Hadits Dhaif Dalam Kitab Para Ulama

فائدة:

قد يقول قائل: إذا كان المؤلف بتلك المنزلة العالية في المعرفة بصحيح الحديث ومطروحه، فما بالنا نرى كتابه هذا وغيره من كتبه قد شحنها بالأحاديث الواهية ؟

Syaikh Muhammad Nashiruddin al Albani mengatakan,

Catatan:

Boleh jadi ada orang yang bertanya, “Jika penulis suatu buku adalah seorang yang memiliki kedudukan yang tinggi dalam pengetahuan mengenai hadits yang shahih dan yang tidak lantas mengapa buku beliau yang ini atau yang lain penuh dengan berbagai hadits yang sangat lemah?”
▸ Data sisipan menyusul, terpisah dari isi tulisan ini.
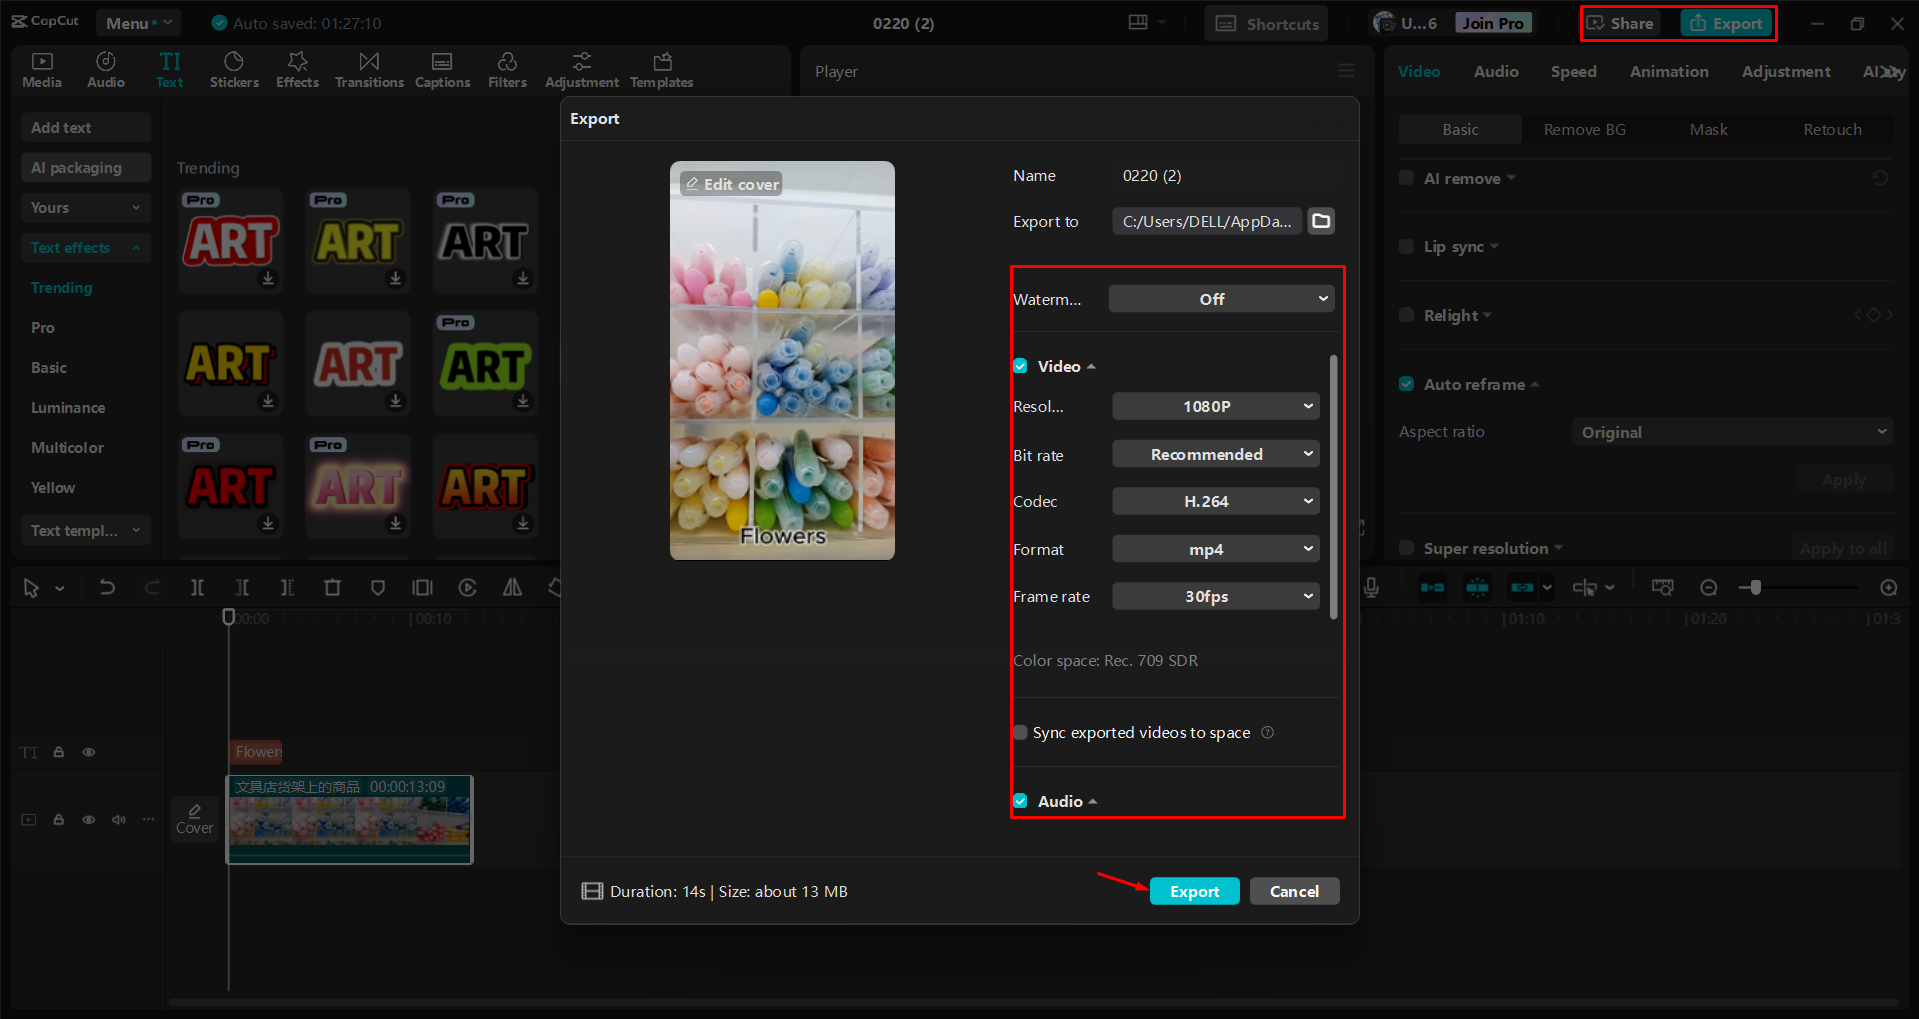The image size is (1919, 1019).
Task: Change the Watermark dropdown from Off
Action: [x=1220, y=298]
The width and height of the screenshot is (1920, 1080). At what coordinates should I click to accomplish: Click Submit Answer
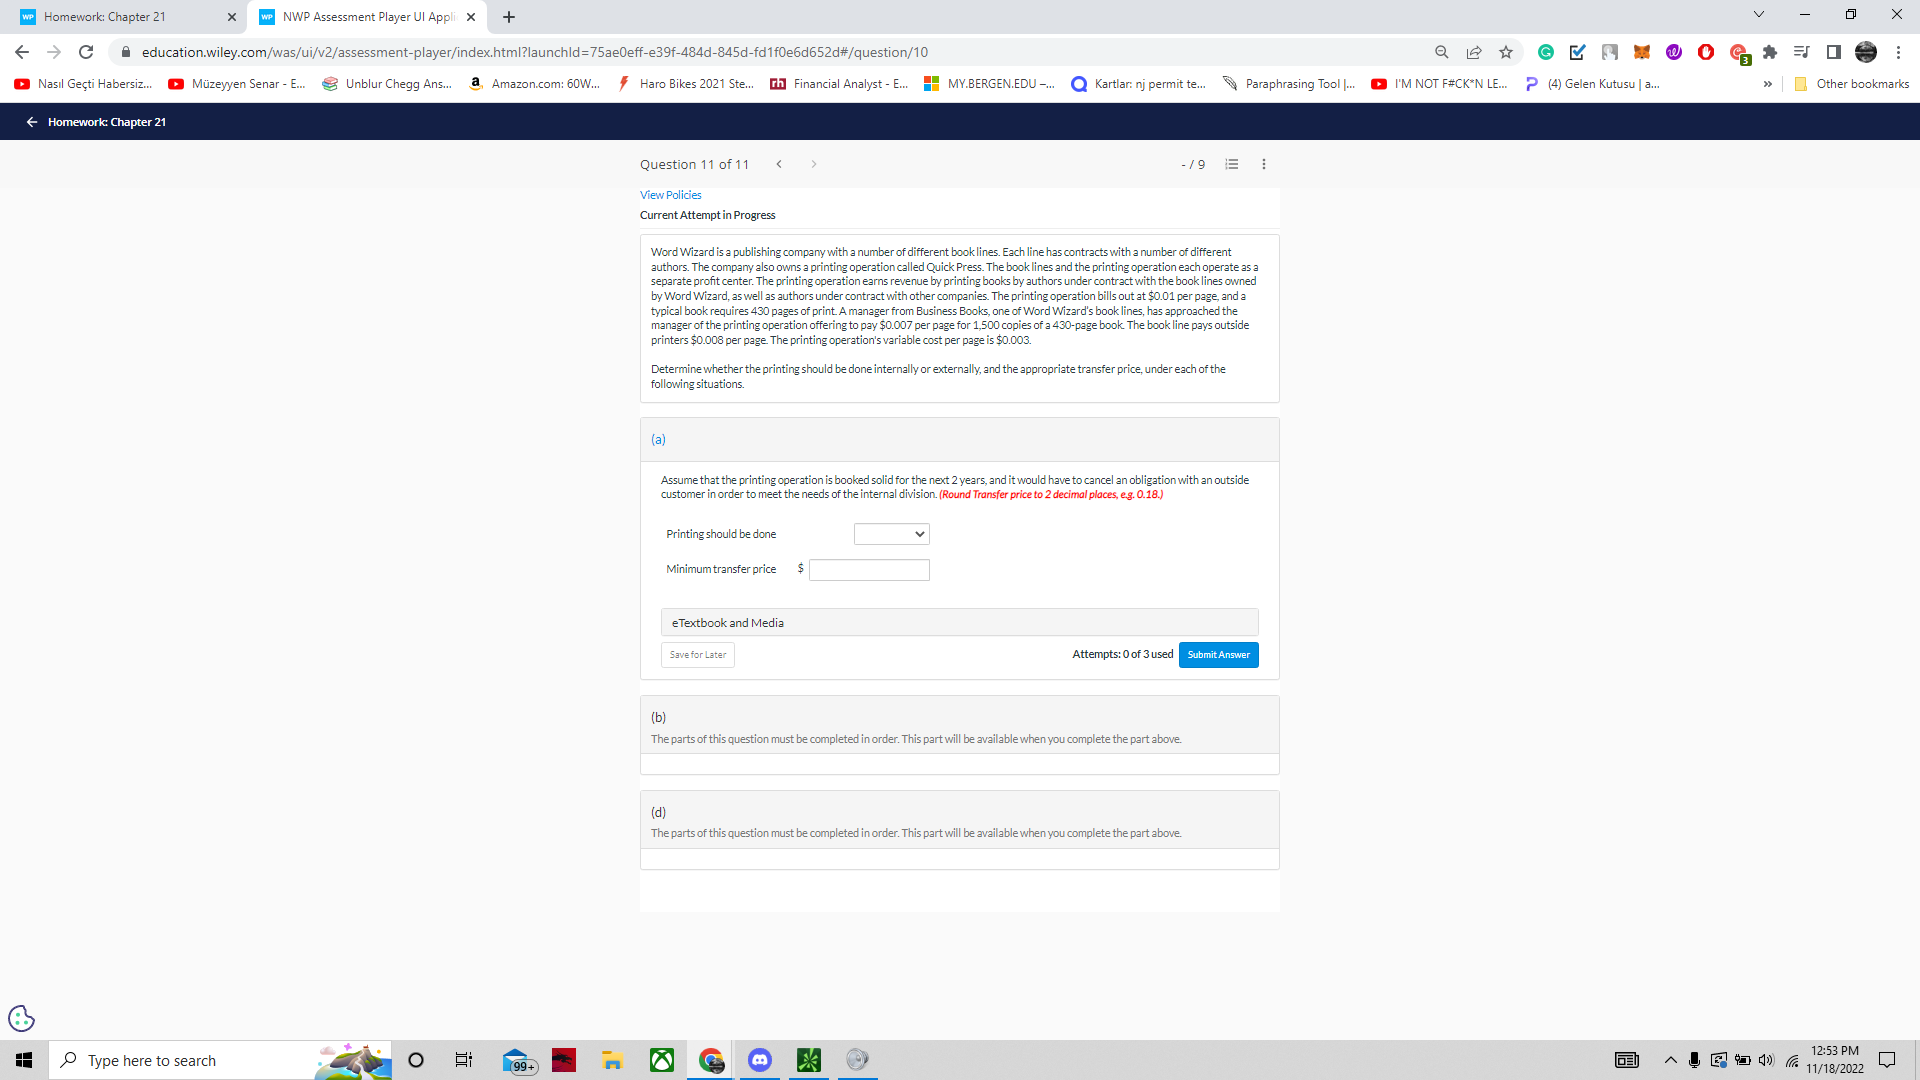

والجواب: أن القاعدة عند علماء الحديث أن المحدث إذا ساق الحديث بسنده، فقد برئت عهدته منه، ولا مسؤولية عليه في روايته، ما دام أنه قد قرن معه الوسيلة التي تمكن العالم في معرفة ما إذا كان الحديث صحيحاً أو غير صحيح، ألا وهي الإسناد.

Jawabannya adalah sebagai berikut:

Telah menjadi kaedah diantara para ulama hadits bahwa seorang ulama pakar hadits jika beliau sudah membawakan suatu riwayat lengkap dengan sanadnya maka dia telah bebas dari tanggung jawab dan dia tidak bertanggung jawab atas riwayat yang dia bawakan karena dia telah menyediakan alat [baca: sanad] yang memungkinkan bagi pakar hadits untuk mengetahui apakah suatu hadits itu shahih ataukah tidak. Alat tersebut adalah sanad.

نعم، كان الأولى بهم أن يُتبعوا كل حديث ببيان درجته من الصحة أو الضعف، ولكن الواقع يشهد أن ذلك غير ممكن بالنسبة لكل واحد منهم، وفي جميع أحاديثه على كثرتها لأسباب كثيرة لا مجال لذكرها الآن،

Memang seharusnya beliau beliau menjelaskan kualitas hadits yang beliau bawakan shahih ataukah dhaif namun realita menunjukkan bahwa hal itu tidak mungkin dilakukan oleh masing masing mereka dalam semua haditsnya yang demikian banyak karena berbagai alasan yang tidak mungkin semuanya disampaikan dalam kesempatan ini.

ولكن أذكر منها أهمها وهي أن كثيراً من الأحاديث لا تظهر صحتها أو ضعفها إلا بجمع الطرق والأسانيد، فإن ذلك مما يساعد على معرفة علل الحديث، وما يصح من الأحاديث لغيره،

Akan tetapi akan kusebutkan alasan yang paling penting yaitu bahwa banyak hadits itu tidak diketahui statusnya shahih ataukah dhaif melainkan dengan mengumpulkan berbagai jalur dan sanadnya karena hal tersebut membantu mengetahui cacat tersembunyi yang ada pada suatu hadits dan bisa menyebabkan hadits yang tidak shahih menjadi shahih li ghairihi.

ولو أن المحدثين كلهم انصرفوا إلى التحقيق وتمييز الصحيح من الضعيف لما استطاعوا -والله أعلم- أن يحفظوا لنا هذه الثروة الضخمة من الأحاديث والأسانيد،

Andai semua pakar hadits obsesinya hanya menelitai keshahihahn suatu hadits tentu mereka tidak akan mampu menyajikan untuk kita hadits yang lengkap dengan sanadnya dalam jumlah yang demikian besar.

ولذلك انصبت همة جمهورهم على مجرد الرواية إلا فيما شاء الله، وانصرف سائرهم إلى النقد والتحقيق، مع الحفظ والرواية، وقليل ما هم ((ولكل وجهة هو موليها فاستبقوا الخيرات)) . أ.هـ

Oleh karena itu obsesi mayoritas pakar hadits adalah membawakan riwayat kecuali untuk sebagian kecilnya saja yang mereka teliti. Sedangkan segelintir mereka obsesinya adalah mengkaji dan meneliti keabsahan hadits disamping berhatian dengan masalah periwayatan hadits. Masing masing ulama punya pertimbangan sendiri sendiri dalam pilihan yang mereka ambil dan ini adalah kesempatan untuk berlomba dalam kebaikan” [Iqtidha' al Ilmi al 'Amal karya Khathib al Baghdadi tahqiq al Albani hal 5].